** Opening Source information block **

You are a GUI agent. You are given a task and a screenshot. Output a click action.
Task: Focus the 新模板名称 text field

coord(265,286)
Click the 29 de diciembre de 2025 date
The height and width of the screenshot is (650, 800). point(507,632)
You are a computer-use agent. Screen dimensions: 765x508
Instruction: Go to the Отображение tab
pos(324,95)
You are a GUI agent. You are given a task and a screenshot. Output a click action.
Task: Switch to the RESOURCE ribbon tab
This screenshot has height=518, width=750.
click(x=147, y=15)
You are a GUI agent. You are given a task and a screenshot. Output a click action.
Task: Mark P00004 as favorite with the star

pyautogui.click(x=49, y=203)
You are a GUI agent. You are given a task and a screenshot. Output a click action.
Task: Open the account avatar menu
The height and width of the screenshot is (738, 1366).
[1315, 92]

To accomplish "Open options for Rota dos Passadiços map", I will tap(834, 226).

** Closing Source information block **

*Work required*: Each line from the start of the records through the line holding "You are a computer-use" must be returned exactly; nothing else belongs in the answer.

*Answer to this problem*:
You are a GUI agent. You are given a task and a screenshot. Output a click action.
Task: Focus the 新模板名称 text field

coord(265,286)
Click the 29 de diciembre de 2025 date
The height and width of the screenshot is (650, 800). point(507,632)
You are a computer-use agent. Screen dimensions: 765x508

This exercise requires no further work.